GIVEN EXERCISE:
Please format the lines below as a JSON list of strings, one string per line, and leave out any blank lines.

## Start THE INPUT

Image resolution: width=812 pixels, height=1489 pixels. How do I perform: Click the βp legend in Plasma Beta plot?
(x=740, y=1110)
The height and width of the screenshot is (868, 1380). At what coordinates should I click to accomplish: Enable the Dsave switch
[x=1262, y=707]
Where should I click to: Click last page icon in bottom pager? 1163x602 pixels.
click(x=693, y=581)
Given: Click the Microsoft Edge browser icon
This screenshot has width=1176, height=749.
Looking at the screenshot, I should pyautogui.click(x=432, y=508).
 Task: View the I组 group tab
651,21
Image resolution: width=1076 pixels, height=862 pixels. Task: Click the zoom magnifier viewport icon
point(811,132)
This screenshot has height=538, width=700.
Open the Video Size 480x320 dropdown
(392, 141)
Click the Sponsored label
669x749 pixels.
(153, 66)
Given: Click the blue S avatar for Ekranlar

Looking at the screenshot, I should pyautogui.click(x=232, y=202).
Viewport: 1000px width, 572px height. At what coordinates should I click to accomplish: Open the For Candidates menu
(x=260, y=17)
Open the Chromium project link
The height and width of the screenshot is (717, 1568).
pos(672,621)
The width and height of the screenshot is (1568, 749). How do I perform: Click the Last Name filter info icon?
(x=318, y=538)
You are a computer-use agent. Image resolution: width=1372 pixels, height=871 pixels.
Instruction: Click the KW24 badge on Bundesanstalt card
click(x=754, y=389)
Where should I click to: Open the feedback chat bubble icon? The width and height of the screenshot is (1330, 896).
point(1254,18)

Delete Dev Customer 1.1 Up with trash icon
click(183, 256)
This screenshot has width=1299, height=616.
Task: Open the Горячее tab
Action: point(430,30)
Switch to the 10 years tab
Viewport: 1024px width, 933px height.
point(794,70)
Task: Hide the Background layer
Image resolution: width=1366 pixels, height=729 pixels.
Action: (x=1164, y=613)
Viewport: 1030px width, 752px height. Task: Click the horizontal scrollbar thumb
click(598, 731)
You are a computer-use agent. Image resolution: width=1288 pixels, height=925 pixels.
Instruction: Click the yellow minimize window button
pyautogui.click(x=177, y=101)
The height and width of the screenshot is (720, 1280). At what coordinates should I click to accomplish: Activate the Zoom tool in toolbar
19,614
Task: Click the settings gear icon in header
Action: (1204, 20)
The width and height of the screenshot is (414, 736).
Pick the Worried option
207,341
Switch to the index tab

## End THE INPUT

RESPONSE TO THE EXERCISE:
[
  "Image resolution: width=812 pixels, height=1489 pixels. How do I perform: Click the βp legend in Plasma Beta plot?",
  "(x=740, y=1110)",
  "The height and width of the screenshot is (868, 1380). At what coordinates should I click to accomplish: Enable the Dsave switch",
  "[x=1262, y=707]",
  "Where should I click to: Click last page icon in bottom pager? 1163x602 pixels.",
  "click(x=693, y=581)",
  "Given: Click the Microsoft Edge browser icon",
  "This screenshot has width=1176, height=749.",
  "Looking at the screenshot, I should pyautogui.click(x=432, y=508).",
  " Task: View the I组 group tab",
  "651,21",
  "Image resolution: width=1076 pixels, height=862 pixels. Task: Click the zoom magnifier viewport icon",
  "point(811,132)",
  "This screenshot has height=538, width=700.",
  "Open the Video Size 480x320 dropdown",
  "(392, 141)",
  "Click the Sponsored label",
  "669x749 pixels.",
  "(153, 66)",
  "Given: Click the blue S avatar for Ekranlar",
  "Looking at the screenshot, I should pyautogui.click(x=232, y=202).",
  "Viewport: 1000px width, 572px height. At what coordinates should I click to accomplish: Open the For Candidates menu",
  "(x=260, y=17)",
  "Open the Chromium project link",
  "The height and width of the screenshot is (717, 1568).",
  "pos(672,621)",
  "The width and height of the screenshot is (1568, 749). How do I perform: Click the Last Name filter info icon?",
  "(x=318, y=538)",
  "You are a computer-use agent. Image resolution: width=1372 pixels, height=871 pixels.",
  "Instruction: Click the KW24 badge on Bundesanstalt card",
  "click(x=754, y=389)",
  "Where should I click to: Open the feedback chat bubble icon? The width and height of the screenshot is (1330, 896).",
  "point(1254,18)",
  "Delete Dev Customer 1.1 Up with trash icon",
  "click(183, 256)",
  "This screenshot has width=1299, height=616.",
  "Task: Open the Горячее tab",
  "Action: point(430,30)",
  "Switch to the 10 years tab",
  "Viewport: 1024px width, 933px height.",
  "point(794,70)",
  "Task: Hide the Background layer",
  "Image resolution: width=1366 pixels, height=729 pixels.",
  "Action: (x=1164, y=613)",
  "Viewport: 1030px width, 752px height. Task: Click the horizontal scrollbar thumb",
  "click(598, 731)",
  "You are a computer-use agent. Image resolution: width=1288 pixels, height=925 pixels.",
  "Instruction: Click the yellow minimize window button",
  "pyautogui.click(x=177, y=101)",
  "The height and width of the screenshot is (720, 1280). At what coordinates should I click to accomplish: Activate the Zoom tool in toolbar",
  "19,614",
  "Task: Click the settings gear icon in header",
  "Action: (1204, 20)",
  "The width and height of the screenshot is (414, 736).",
  "Pick the Worried option",
  "207,341",
  "Switch to the index tab"
]